[Given records]:
┌──
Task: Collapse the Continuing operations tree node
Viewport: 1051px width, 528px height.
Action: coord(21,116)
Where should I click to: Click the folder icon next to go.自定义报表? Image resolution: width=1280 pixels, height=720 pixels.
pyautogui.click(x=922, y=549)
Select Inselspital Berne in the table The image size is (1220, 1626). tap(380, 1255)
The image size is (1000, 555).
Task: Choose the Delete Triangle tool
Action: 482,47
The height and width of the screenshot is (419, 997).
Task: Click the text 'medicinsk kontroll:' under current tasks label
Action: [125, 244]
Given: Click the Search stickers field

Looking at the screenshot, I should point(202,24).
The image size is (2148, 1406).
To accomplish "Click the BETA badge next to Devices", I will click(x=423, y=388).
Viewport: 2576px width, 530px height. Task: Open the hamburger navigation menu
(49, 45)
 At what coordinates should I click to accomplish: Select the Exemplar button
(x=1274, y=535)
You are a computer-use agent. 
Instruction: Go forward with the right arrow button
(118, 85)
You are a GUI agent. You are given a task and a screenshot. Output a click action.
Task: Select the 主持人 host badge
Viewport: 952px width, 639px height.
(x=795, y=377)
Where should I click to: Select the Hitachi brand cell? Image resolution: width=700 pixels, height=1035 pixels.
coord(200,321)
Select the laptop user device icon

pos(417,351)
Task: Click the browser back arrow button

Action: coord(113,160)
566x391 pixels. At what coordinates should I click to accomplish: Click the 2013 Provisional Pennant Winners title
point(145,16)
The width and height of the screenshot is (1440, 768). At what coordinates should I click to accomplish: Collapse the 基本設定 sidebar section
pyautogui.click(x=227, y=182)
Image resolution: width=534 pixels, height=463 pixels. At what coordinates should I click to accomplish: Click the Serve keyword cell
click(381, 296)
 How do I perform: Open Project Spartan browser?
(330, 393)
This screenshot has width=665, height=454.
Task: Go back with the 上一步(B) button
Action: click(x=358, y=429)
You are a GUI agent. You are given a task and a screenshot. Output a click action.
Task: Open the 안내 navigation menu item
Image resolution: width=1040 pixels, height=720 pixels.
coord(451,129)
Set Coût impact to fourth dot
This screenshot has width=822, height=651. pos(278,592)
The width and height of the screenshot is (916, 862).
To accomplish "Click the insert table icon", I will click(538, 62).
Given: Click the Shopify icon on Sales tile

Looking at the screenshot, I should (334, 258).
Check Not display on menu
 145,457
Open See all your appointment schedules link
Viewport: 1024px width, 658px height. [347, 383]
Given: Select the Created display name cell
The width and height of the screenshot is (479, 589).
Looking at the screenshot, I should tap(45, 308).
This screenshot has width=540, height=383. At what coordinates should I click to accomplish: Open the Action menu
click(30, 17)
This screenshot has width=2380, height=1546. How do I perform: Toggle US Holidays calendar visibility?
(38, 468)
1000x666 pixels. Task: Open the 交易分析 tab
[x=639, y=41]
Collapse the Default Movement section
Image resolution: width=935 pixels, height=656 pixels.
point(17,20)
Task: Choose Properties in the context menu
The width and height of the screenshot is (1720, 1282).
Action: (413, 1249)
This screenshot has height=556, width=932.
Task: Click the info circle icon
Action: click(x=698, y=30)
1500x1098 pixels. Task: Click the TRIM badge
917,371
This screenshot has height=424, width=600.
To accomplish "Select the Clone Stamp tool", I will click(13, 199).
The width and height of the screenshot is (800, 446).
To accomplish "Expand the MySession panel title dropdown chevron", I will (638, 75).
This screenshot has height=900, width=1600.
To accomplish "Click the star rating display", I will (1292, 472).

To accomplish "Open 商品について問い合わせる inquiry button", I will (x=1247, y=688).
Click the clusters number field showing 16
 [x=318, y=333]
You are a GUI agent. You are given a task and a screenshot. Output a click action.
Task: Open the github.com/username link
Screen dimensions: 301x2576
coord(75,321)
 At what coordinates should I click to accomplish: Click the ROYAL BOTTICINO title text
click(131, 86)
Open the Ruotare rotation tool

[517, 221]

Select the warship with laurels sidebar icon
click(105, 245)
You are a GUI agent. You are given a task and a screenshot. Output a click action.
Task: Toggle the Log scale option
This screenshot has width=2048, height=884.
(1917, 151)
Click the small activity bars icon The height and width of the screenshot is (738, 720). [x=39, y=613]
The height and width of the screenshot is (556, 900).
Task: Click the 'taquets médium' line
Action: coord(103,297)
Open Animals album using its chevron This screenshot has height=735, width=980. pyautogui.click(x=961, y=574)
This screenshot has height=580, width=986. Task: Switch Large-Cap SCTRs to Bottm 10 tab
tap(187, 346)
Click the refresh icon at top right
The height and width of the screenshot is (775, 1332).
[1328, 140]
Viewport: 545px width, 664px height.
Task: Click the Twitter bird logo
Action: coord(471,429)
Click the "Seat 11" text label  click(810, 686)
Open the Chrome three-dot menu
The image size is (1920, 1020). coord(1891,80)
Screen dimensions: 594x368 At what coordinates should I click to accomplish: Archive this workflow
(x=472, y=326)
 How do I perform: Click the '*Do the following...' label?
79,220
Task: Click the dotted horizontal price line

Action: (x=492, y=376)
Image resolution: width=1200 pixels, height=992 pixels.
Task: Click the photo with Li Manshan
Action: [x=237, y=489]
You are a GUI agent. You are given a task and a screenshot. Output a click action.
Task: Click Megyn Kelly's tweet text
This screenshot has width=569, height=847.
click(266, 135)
└──
[Task item]: All of the entries must be printed again exactly as given.

[Result of the task]:
Task: Collapse the Continuing operations tree node
Viewport: 1051px width, 528px height.
Action: coord(21,116)
Where should I click to: Click the folder icon next to go.自定义报表? Image resolution: width=1280 pixels, height=720 pixels.
pyautogui.click(x=922, y=549)
Select Inselspital Berne in the table The image size is (1220, 1626). tap(380, 1255)
The image size is (1000, 555).
Task: Choose the Delete Triangle tool
Action: 482,47
The height and width of the screenshot is (419, 997).
Task: Click the text 'medicinsk kontroll:' under current tasks label
Action: [125, 244]
Given: Click the Search stickers field

Looking at the screenshot, I should point(202,24).
The image size is (2148, 1406).
To accomplish "Click the BETA badge next to Devices", I will click(x=423, y=388).
Viewport: 2576px width, 530px height. Task: Open the hamburger navigation menu
(49, 45)
 At what coordinates should I click to accomplish: Select the Exemplar button
(x=1274, y=535)
You are a computer-use agent. 
Instruction: Go forward with the right arrow button
(118, 85)
You are a GUI agent. You are given a task and a screenshot. Output a click action.
Task: Select the 主持人 host badge
Viewport: 952px width, 639px height.
(x=795, y=377)
Where should I click to: Select the Hitachi brand cell? Image resolution: width=700 pixels, height=1035 pixels.
coord(200,321)
Select the laptop user device icon

pos(417,351)
Task: Click the browser back arrow button

Action: coord(113,160)
566x391 pixels. At what coordinates should I click to accomplish: Click the 2013 Provisional Pennant Winners title
point(145,16)
The width and height of the screenshot is (1440, 768). At what coordinates should I click to accomplish: Collapse the 基本設定 sidebar section
pyautogui.click(x=227, y=182)
Image resolution: width=534 pixels, height=463 pixels. At what coordinates should I click to accomplish: Click the Serve keyword cell
click(381, 296)
 How do I perform: Open Project Spartan browser?
(330, 393)
This screenshot has width=665, height=454.
Task: Go back with the 上一步(B) button
Action: click(x=358, y=429)
You are a GUI agent. You are given a task and a screenshot. Output a click action.
Task: Open the 안내 navigation menu item
Image resolution: width=1040 pixels, height=720 pixels.
coord(451,129)
Set Coût impact to fourth dot
This screenshot has width=822, height=651. pos(278,592)
The width and height of the screenshot is (916, 862).
To accomplish "Click the insert table icon", I will click(538, 62).
Given: Click the Shopify icon on Sales tile

Looking at the screenshot, I should (334, 258).
Check Not display on menu
 145,457
Open See all your appointment schedules link
Viewport: 1024px width, 658px height. [347, 383]
Given: Select the Created display name cell
The width and height of the screenshot is (479, 589).
Looking at the screenshot, I should tap(45, 308).
This screenshot has width=540, height=383. At what coordinates should I click to accomplish: Open the Action menu
click(30, 17)
This screenshot has width=2380, height=1546. How do I perform: Toggle US Holidays calendar visibility?
(38, 468)
1000x666 pixels. Task: Open the 交易分析 tab
[x=639, y=41]
Collapse the Default Movement section
Image resolution: width=935 pixels, height=656 pixels.
point(17,20)
Task: Choose Properties in the context menu
The width and height of the screenshot is (1720, 1282).
Action: (413, 1249)
This screenshot has height=556, width=932.
Task: Click the info circle icon
Action: click(x=698, y=30)
1500x1098 pixels. Task: Click the TRIM badge
917,371
This screenshot has height=424, width=600.
To accomplish "Select the Clone Stamp tool", I will click(13, 199).
The width and height of the screenshot is (800, 446).
To accomplish "Expand the MySession panel title dropdown chevron", I will (638, 75).
This screenshot has height=900, width=1600.
To accomplish "Click the star rating display", I will (1292, 472).

To accomplish "Open 商品について問い合わせる inquiry button", I will (x=1247, y=688).
Click the clusters number field showing 16
 [x=318, y=333]
You are a GUI agent. You are given a task and a screenshot. Output a click action.
Task: Open the github.com/username link
Screen dimensions: 301x2576
coord(75,321)
 At what coordinates should I click to accomplish: Click the ROYAL BOTTICINO title text
click(131, 86)
Open the Ruotare rotation tool

[517, 221]

Select the warship with laurels sidebar icon
click(105, 245)
You are a GUI agent. You are given a task and a screenshot. Output a click action.
Task: Toggle the Log scale option
This screenshot has width=2048, height=884.
(1917, 151)
Click the small activity bars icon The height and width of the screenshot is (738, 720). [x=39, y=613]
The height and width of the screenshot is (556, 900).
Task: Click the 'taquets médium' line
Action: coord(103,297)
Open Animals album using its chevron This screenshot has height=735, width=980. pyautogui.click(x=961, y=574)
This screenshot has height=580, width=986. Task: Switch Large-Cap SCTRs to Bottm 10 tab
tap(187, 346)
Click the refresh icon at top right
The height and width of the screenshot is (775, 1332).
[1328, 140]
Viewport: 545px width, 664px height.
Task: Click the Twitter bird logo
Action: coord(471,429)
Click the "Seat 11" text label  click(810, 686)
Open the Chrome three-dot menu
The image size is (1920, 1020). coord(1891,80)
Screen dimensions: 594x368 At what coordinates should I click to accomplish: Archive this workflow
(x=472, y=326)
 How do I perform: Click the '*Do the following...' label?
79,220
Task: Click the dotted horizontal price line

Action: (x=492, y=376)
Image resolution: width=1200 pixels, height=992 pixels.
Task: Click the photo with Li Manshan
Action: [x=237, y=489]
You are a GUI agent. You are given a task and a screenshot. Output a click action.
Task: Click Megyn Kelly's tweet text
This screenshot has width=569, height=847.
click(266, 135)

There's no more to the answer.